Directive - Print all of the rows below word for word, with no changes.
* * * *
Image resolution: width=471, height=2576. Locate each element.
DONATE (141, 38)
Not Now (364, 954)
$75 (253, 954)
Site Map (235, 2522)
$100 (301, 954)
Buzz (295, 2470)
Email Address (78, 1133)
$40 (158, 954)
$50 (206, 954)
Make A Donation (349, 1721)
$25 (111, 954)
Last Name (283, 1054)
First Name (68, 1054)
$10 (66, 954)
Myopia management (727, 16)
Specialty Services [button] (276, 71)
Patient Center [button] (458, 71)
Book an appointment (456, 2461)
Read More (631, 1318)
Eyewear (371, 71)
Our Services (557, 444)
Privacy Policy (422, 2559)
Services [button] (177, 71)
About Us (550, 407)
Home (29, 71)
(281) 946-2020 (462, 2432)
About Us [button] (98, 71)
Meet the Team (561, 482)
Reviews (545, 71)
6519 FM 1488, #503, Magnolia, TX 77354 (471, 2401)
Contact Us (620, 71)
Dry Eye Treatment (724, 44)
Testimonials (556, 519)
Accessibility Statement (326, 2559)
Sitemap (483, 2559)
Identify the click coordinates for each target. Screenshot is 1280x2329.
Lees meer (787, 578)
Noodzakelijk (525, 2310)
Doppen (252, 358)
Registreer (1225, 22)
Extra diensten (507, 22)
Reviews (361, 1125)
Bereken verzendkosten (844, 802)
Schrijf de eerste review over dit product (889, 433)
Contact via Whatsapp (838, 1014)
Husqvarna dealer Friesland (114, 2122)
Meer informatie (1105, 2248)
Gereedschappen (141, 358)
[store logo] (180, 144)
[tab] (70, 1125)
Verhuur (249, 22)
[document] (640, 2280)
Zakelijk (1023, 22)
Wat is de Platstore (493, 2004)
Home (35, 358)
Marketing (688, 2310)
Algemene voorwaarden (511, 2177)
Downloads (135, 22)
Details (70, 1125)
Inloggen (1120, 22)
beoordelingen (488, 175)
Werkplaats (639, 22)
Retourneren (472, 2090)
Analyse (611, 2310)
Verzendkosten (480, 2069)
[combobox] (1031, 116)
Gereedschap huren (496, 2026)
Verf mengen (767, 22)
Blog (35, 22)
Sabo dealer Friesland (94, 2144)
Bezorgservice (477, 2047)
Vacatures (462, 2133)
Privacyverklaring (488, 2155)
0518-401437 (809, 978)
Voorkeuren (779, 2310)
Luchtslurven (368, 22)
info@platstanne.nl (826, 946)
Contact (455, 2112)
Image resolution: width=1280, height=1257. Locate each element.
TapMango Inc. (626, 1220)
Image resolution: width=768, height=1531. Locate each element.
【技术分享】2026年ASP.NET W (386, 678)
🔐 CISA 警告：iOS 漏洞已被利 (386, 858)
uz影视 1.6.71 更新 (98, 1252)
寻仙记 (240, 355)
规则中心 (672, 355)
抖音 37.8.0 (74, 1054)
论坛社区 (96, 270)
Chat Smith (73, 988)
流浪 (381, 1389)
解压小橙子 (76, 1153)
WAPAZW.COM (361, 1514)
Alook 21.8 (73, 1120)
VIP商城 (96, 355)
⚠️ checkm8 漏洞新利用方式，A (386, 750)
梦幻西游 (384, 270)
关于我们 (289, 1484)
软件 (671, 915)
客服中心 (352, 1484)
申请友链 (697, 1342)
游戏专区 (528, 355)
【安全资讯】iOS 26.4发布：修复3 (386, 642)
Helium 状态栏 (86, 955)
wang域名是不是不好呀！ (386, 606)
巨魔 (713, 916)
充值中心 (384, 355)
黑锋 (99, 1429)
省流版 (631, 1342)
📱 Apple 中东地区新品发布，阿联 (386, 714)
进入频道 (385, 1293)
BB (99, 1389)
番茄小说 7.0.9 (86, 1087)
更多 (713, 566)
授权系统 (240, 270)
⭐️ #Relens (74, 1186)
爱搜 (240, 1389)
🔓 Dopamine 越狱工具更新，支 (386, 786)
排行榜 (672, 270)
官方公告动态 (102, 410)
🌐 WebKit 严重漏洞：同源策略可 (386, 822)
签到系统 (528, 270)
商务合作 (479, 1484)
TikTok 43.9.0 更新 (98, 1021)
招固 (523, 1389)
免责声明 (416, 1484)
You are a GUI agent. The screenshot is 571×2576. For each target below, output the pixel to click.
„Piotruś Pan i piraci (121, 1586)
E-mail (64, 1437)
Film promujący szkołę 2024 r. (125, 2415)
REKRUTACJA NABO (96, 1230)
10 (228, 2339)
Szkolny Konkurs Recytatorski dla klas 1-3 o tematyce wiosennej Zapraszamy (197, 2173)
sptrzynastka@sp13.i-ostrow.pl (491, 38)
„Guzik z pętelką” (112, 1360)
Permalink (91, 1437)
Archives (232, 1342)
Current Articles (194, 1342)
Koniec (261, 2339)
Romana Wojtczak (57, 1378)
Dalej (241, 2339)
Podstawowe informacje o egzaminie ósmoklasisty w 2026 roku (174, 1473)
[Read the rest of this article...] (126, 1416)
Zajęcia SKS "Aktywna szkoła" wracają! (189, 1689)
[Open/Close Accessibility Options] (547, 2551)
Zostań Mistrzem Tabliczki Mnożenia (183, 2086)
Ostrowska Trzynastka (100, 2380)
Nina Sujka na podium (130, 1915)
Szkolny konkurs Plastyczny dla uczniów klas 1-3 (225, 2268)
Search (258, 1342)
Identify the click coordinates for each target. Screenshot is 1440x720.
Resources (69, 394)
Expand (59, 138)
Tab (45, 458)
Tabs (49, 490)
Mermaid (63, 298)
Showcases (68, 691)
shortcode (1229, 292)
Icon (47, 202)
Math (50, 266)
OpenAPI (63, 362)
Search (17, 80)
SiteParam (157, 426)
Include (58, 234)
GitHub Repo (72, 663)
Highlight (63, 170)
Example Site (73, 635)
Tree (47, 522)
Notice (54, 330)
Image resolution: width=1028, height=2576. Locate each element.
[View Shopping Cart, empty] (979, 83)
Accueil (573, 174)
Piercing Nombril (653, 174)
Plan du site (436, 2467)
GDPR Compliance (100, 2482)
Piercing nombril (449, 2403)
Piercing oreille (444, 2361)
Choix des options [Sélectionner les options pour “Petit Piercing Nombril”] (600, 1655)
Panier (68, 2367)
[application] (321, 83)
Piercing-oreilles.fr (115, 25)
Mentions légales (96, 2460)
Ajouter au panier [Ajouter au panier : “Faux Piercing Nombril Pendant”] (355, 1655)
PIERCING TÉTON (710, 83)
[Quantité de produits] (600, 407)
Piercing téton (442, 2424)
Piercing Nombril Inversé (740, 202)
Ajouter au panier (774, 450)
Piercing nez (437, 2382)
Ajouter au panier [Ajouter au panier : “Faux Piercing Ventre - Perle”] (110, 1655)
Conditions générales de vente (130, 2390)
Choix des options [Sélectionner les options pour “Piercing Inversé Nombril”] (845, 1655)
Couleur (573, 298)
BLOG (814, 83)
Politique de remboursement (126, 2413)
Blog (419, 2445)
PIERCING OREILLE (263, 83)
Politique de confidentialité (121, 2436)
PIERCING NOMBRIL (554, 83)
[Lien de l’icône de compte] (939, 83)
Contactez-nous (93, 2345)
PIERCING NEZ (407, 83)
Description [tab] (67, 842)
* * * *
The response -
Image resolution: width=471, height=2576. Locate each element.
DONATE (141, 38)
Not Now (364, 954)
$75 (253, 954)
Site Map (235, 2522)
$100 (301, 954)
Buzz (295, 2470)
Email Address (78, 1133)
$40 (158, 954)
$50 (206, 954)
Make A Donation (349, 1721)
$25 (111, 954)
Last Name (283, 1054)
First Name (68, 1054)
$10 (66, 954)
Myopia management (727, 16)
Specialty Services [button] (276, 71)
Patient Center [button] (458, 71)
Book an appointment (456, 2461)
Read More (631, 1318)
Eyewear (371, 71)
Our Services (557, 444)
Privacy Policy (422, 2559)
Services [button] (177, 71)
About Us (550, 407)
Home (29, 71)
(281) 946-2020 (462, 2432)
About Us [button] (98, 71)
Meet the Team (561, 482)
Reviews (545, 71)
6519 FM 1488, #503, Magnolia, TX 77354 (471, 2401)
Contact Us (620, 71)
Dry Eye Treatment (724, 44)
Testimonials (556, 519)
Accessibility Statement (326, 2559)
Sitemap (483, 2559)
Identify the click coordinates for each target. Screenshot is 1280x2329.
Lees meer (787, 578)
Noodzakelijk (525, 2310)
Doppen (252, 358)
Registreer (1225, 22)
Extra diensten (507, 22)
Reviews (361, 1125)
Bereken verzendkosten (844, 802)
Schrijf de eerste review over dit product (889, 433)
Contact via Whatsapp (838, 1014)
Husqvarna dealer Friesland (114, 2122)
Meer informatie (1105, 2248)
Gereedschappen (141, 358)
[store logo] (180, 144)
[tab] (70, 1125)
Verhuur (249, 22)
[document] (640, 2280)
Zakelijk (1023, 22)
Wat is de Platstore (493, 2004)
Home (35, 358)
Marketing (688, 2310)
Algemene voorwaarden (511, 2177)
Downloads (135, 22)
Details (70, 1125)
Inloggen (1120, 22)
beoordelingen (488, 175)
Werkplaats (639, 22)
Retourneren (472, 2090)
Analyse (611, 2310)
Verzendkosten (480, 2069)
[combobox] (1031, 116)
Gereedschap huren (496, 2026)
Verf mengen (767, 22)
Blog (35, 22)
Sabo dealer Friesland (94, 2144)
Bezorgservice (477, 2047)
Vacatures (462, 2133)
Privacyverklaring (488, 2155)
0518-401437 (809, 978)
Voorkeuren (779, 2310)
Luchtslurven (368, 22)
info@platstanne.nl (826, 946)
Contact (455, 2112)
Image resolution: width=1280, height=1257. Locate each element.
TapMango Inc. (626, 1220)
Image resolution: width=768, height=1531. Locate each element.
【技术分享】2026年ASP.NET W (386, 678)
🔐 CISA 警告：iOS 漏洞已被利 (386, 858)
uz影视 1.6.71 更新 (98, 1252)
寻仙记 (240, 355)
规则中心 (672, 355)
抖音 37.8.0 (74, 1054)
论坛社区 (96, 270)
Chat Smith (73, 988)
流浪 (381, 1389)
解压小橙子 (76, 1153)
WAPAZW.COM (361, 1514)
Alook 21.8 (73, 1120)
VIP商城 (96, 355)
⚠️ checkm8 漏洞新利用方式，A (386, 750)
梦幻西游 (384, 270)
关于我们 (289, 1484)
软件 (671, 915)
客服中心 (352, 1484)
申请友链 (697, 1342)
游戏专区 (528, 355)
【安全资讯】iOS 26.4发布：修复3 (386, 642)
Helium 状态栏 (86, 955)
wang域名是不是不好呀！ (386, 606)
巨魔 (713, 916)
充值中心 (384, 355)
黑锋 (99, 1429)
省流版 (631, 1342)
📱 Apple 中东地区新品发布，阿联 (386, 714)
进入频道 (385, 1293)
BB (99, 1389)
番茄小说 7.0.9 (86, 1087)
更多 (713, 566)
授权系统 (240, 270)
⭐️ #Relens (74, 1186)
爱搜 (240, 1389)
🔓 Dopamine 越狱工具更新，支 (386, 786)
排行榜 (672, 270)
官方公告动态 (102, 410)
🌐 WebKit 严重漏洞：同源策略可 (386, 822)
签到系统 (528, 270)
商务合作 (479, 1484)
TikTok 43.9.0 更新 (98, 1021)
招固 (523, 1389)
免责声明 (416, 1484)
You are a GUI agent. The screenshot is 571×2576. For each target below, output the pixel to click.
„Piotruś Pan i piraci (121, 1586)
E-mail (64, 1437)
Film promujący szkołę 2024 r. (125, 2415)
REKRUTACJA NABO (96, 1230)
10 (228, 2339)
Szkolny Konkurs Recytatorski dla klas 1-3 o tematyce wiosennej Zapraszamy (197, 2173)
sptrzynastka@sp13.i-ostrow.pl (491, 38)
„Guzik z pętelką” (112, 1360)
Permalink (91, 1437)
Archives (232, 1342)
Current Articles (194, 1342)
Koniec (261, 2339)
Romana Wojtczak (57, 1378)
Dalej (241, 2339)
Podstawowe informacje o egzaminie ósmoklasisty w 2026 roku (174, 1473)
[Read the rest of this article...] (126, 1416)
Zajęcia SKS "Aktywna szkoła" wracają! (189, 1689)
[Open/Close Accessibility Options] (547, 2551)
Zostań Mistrzem Tabliczki Mnożenia (183, 2086)
Ostrowska Trzynastka (100, 2380)
Nina Sujka na podium (130, 1915)
Szkolny konkurs Plastyczny dla uczniów klas 1-3 (225, 2268)
Search (258, 1342)
Identify the click coordinates for each target. Screenshot is 1440x720.
Resources (69, 394)
Expand (59, 138)
Tab (45, 458)
Tabs (49, 490)
Mermaid (63, 298)
Showcases (68, 691)
shortcode (1229, 292)
Icon (47, 202)
Math (50, 266)
OpenAPI (63, 362)
Search (17, 80)
SiteParam (157, 426)
Include (58, 234)
GitHub Repo (72, 663)
Highlight (63, 170)
Example Site (73, 635)
Tree (47, 522)
Notice (54, 330)
Image resolution: width=1028, height=2576. Locate each element.
[View Shopping Cart, empty] (979, 83)
Accueil (573, 174)
Piercing Nombril (653, 174)
Plan du site (436, 2467)
GDPR Compliance (100, 2482)
Piercing nombril (449, 2403)
Piercing oreille (444, 2361)
Choix des options [Sélectionner les options pour “Petit Piercing Nombril”] (600, 1655)
Panier (68, 2367)
[application] (321, 83)
Piercing-oreilles.fr (115, 25)
Mentions légales (96, 2460)
Ajouter au panier [Ajouter au panier : “Faux Piercing Nombril Pendant”] (355, 1655)
PIERCING TÉTON (710, 83)
[Quantité de produits] (600, 407)
Piercing téton (442, 2424)
Piercing Nombril Inversé (740, 202)
Ajouter au panier (774, 450)
Piercing nez (437, 2382)
Ajouter au panier [Ajouter au panier : “Faux Piercing Ventre - Perle”] (110, 1655)
Conditions générales de vente (130, 2390)
Choix des options [Sélectionner les options pour “Piercing Inversé Nombril”] (845, 1655)
Couleur (573, 298)
BLOG (814, 83)
Politique de remboursement (126, 2413)
Blog (419, 2445)
PIERCING OREILLE (263, 83)
Politique de confidentialité (121, 2436)
PIERCING NOMBRIL (554, 83)
[Lien de l’icône de compte] (939, 83)
Contactez-nous (93, 2345)
PIERCING NEZ (407, 83)
Description [tab] (67, 842)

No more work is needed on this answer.